O saudoso intelectual MILTON SANTOS, acerta em cheio quando faz uma análise da mídia e da sua influência na vida humana contemporânea, poucas vezes li um livro tão esclarecedor e com tantas riquezas de detalhes dos malefícios que os meios de comunicação das elites nos faz.
Leiam, eu recomendo!

A VERDADE NÃO PODE ESTAR APENAS DE UM LADO


A mídia gorda somente faz referência à senadora colombiana INGRID BETANCOURT, senhora da classe dominante da Colômbia e descendente de família judia rica, esquecem de dizer que os americanos libertados eram na verdade três mercenários estado-unidenses, que estavam mapiando militarmente a Amazônia a serviço da CIA (serviço de espionagem dos EUA).

O que fica claro do episódio é que:
- O governo de Bush-Uribe continua a rejeitar a solução política do conflito, que deveria ter início com uma troca humanitária de prisioneiros, como propõe os guerrilheiros das FARC-EP.
- O governo uribiano-bushiano não hesitou em por em risco a vida dos retidos.
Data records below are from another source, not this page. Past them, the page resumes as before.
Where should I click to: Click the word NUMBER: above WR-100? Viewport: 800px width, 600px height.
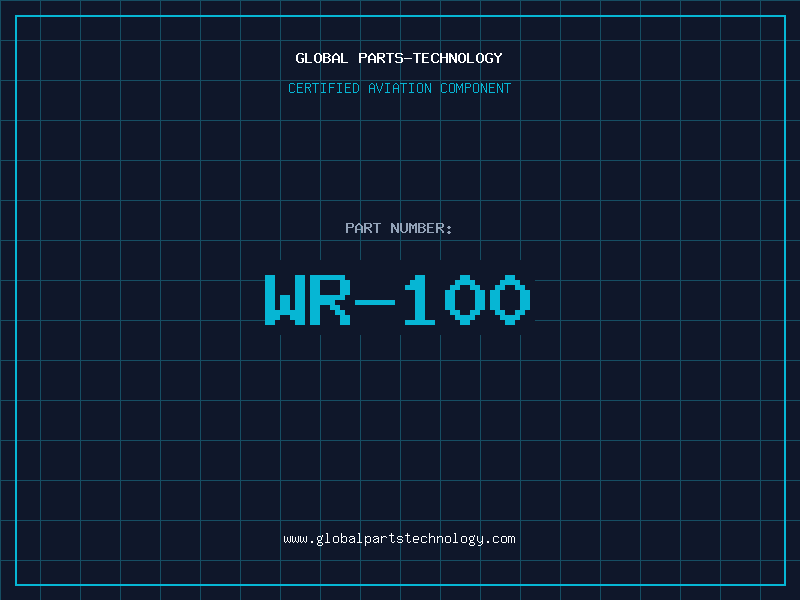421,228
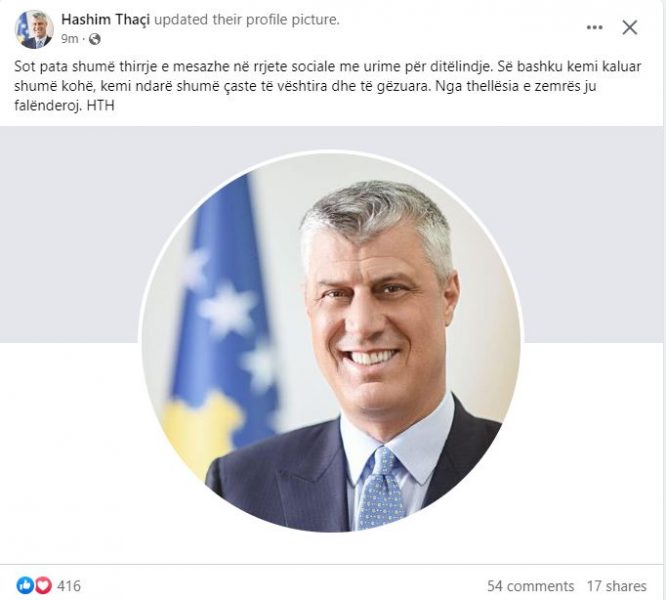Click the 9m post timestamp
The image size is (666, 600).
(70, 39)
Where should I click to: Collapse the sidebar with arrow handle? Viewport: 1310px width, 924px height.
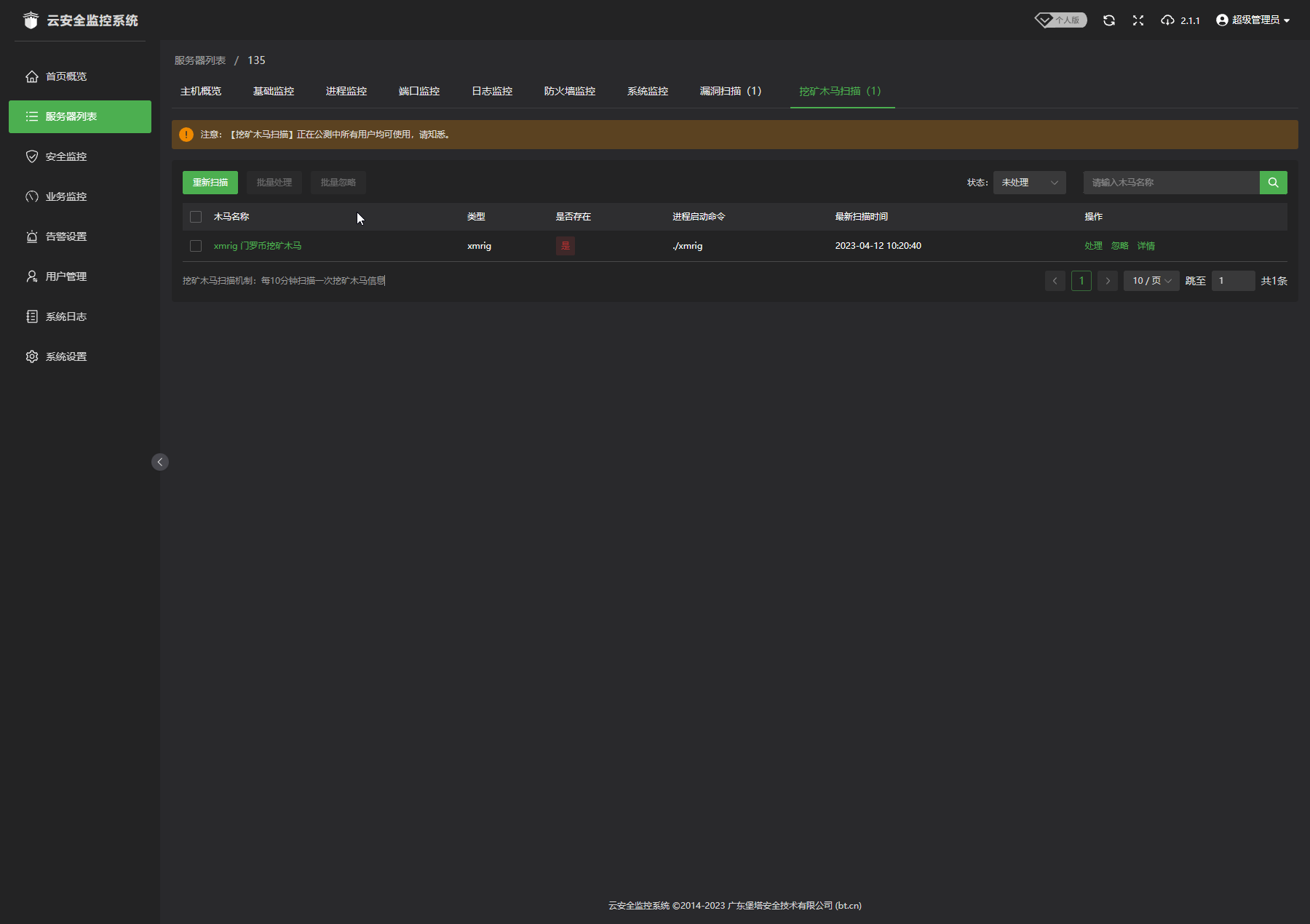[160, 462]
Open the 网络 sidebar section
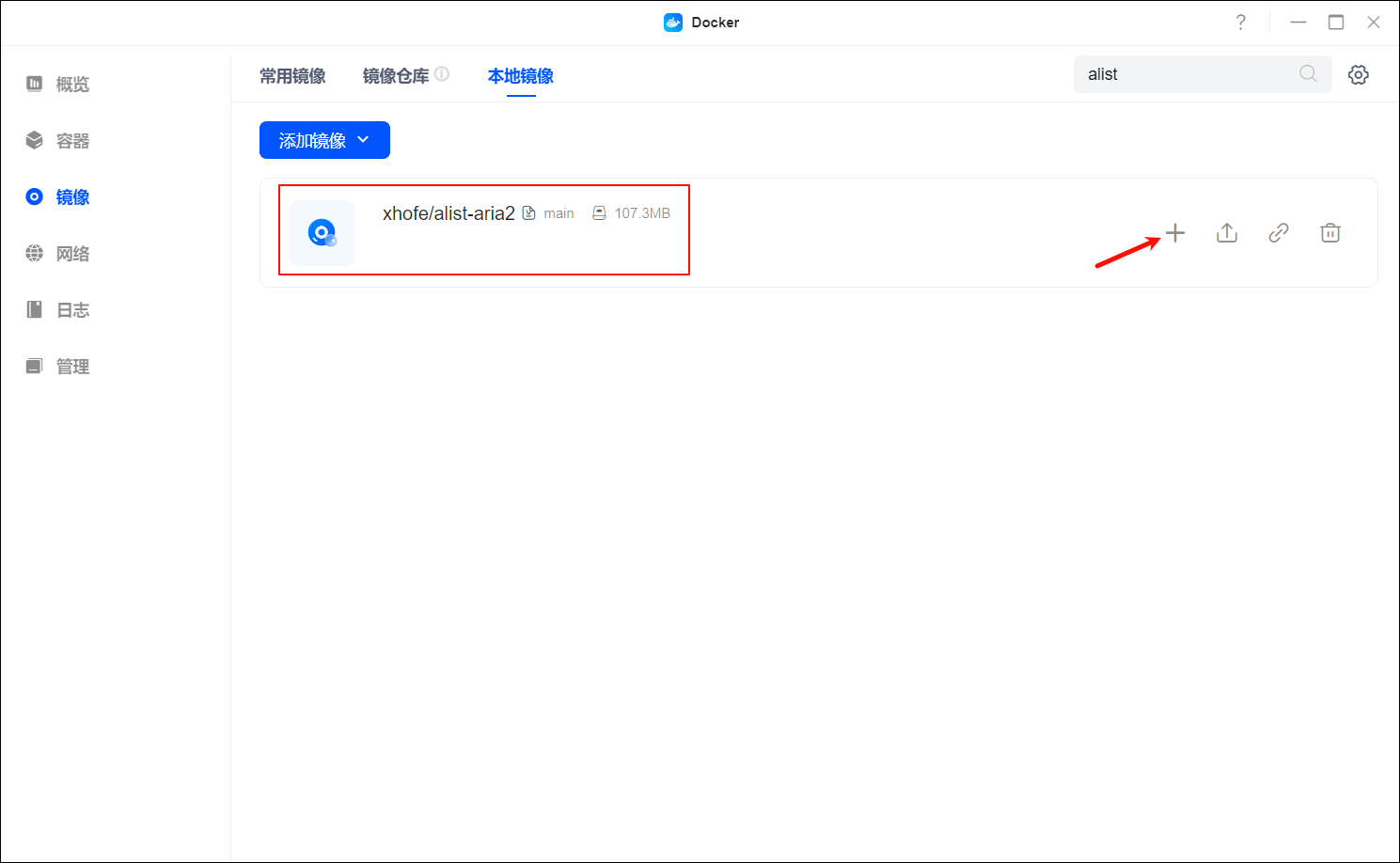The image size is (1400, 863). [58, 254]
Deram sorte da armadilha bolada pela CIA não ter sido descoberta pelos guerrilheiros, pois, senão estariam todos mortos.
- Os prisioneiros de guerra foram mantidos em boa saúde pelas FARC-EP, o que não poderá o Estado colombiano dizer o mesmo daqueles que mantém nas suas masmorras fétidas e desumanas.

Regimes repressivos & fascistas muitas vezes obtêm êxitos em operações de comandos, como mostra a história de Israel e da Alemanha nazista; mas isso não leva à paz com justiça social.
O alarido mediático das elites volta-se seletivamente para os membros da classe dominante, porém, nunca mencionam os sofrimentos dos oprimidos, como os milhões de camponeses colombianos espoliados das suas terras ou os milhares de guerrilheiros das FARC-EP que padecem nas prisões colombianas.
A operação ardilosa do dia 2, que usou mercenários se fingindo de humanistas de esquerda, infelizmente, pôs a Colômbia mais distante da paz.
Pobre América latina!

quinta-feira, 3 de julho de 2008

É SEMPRE BOM LEMBRAR BERTOLD BRECHT


O pior analfabeto é o analfabeto político. Ele não ouve, não fala nem participa dos acontecimentos políticos.Ele não sabe que o custo de vida, o preço do feijão, do peixe, da farinha, do aluguel, do sapato e do remédio, depende das decisões políticas.O Analfabeto político é tão burro que se orgulha e estufa o peito dizendo que odeia política.Não sabe o imbecil que sua ignorância política nasce a prostituta, o menor abandonado, o assaltante e o pior de todos os bandidos, que é o político vigarista, pilantra, o corrupto e o lacaio das empresas nacionais e multinacionais.
-By Bertold Brecht.

quarta-feira, 2 de julho de 2008

ELA VOLTOU NOVAMENTE


Alguns economistas de esquerda tinham alertado para o risco que o Brasil sofria em adotar as imposições do FMI de manter o superávit primário a qualquer preço.

A desindustrialização já tinha mostrado seus malefícios ao produto interno, com a invasão de produtos estrangeiros. Hoje, o Brasil é mais dependente dos produtos externos do que na década de 80, numa escalada que começou no governo COLLOR, ganhou força no de FHC e toma sinais de irreversibilidade no de LULA.

O Brasil, a cada dia torna-se um mero país exportador de produto primário. Todos os esforços feitos por Getúlio Vargas e JK, foram desfeitos nas duas últimas décadas.

Com a crise petrolífera mundial, a infração voltará com toda a sua voracidade aumentando ainda mais a miséria e a proletarização da classe média.

Vem aí pacote econômico, para onera ainda mais os salários.